## [Task item]
Recast the records below as a Markdown table with two columns, Row and Line. Give each nonblank line its own numbered row and leave out blank lines.

===== Data shown =====

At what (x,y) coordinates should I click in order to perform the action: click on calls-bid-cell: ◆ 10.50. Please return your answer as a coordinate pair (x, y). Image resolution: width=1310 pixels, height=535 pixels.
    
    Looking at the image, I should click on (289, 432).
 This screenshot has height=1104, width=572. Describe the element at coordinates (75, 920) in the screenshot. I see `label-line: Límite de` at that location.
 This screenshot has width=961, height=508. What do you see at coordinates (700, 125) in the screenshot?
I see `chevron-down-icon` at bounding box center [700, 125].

=====

## [Answer section]
| Row | Line |
|---|---|
| 1 | At what (x,y) coordinates should I click in order to perform the action: click on calls-bid-cell: ◆ 10.50. Please return your answer as a coordinate pair (x, y). Image resolution: width=1310 pixels, height=535 pixels. |
| 2 |     Looking at the image, I should click on (289, 432). |
| 3 |  This screenshot has height=1104, width=572. Describe the element at coordinates (75, 920) in the screenshot. I see `label-line: Límite de` at that location. |
| 4 |  This screenshot has width=961, height=508. What do you see at coordinates (700, 125) in the screenshot? |
| 5 | I see `chevron-down-icon` at bounding box center [700, 125]. |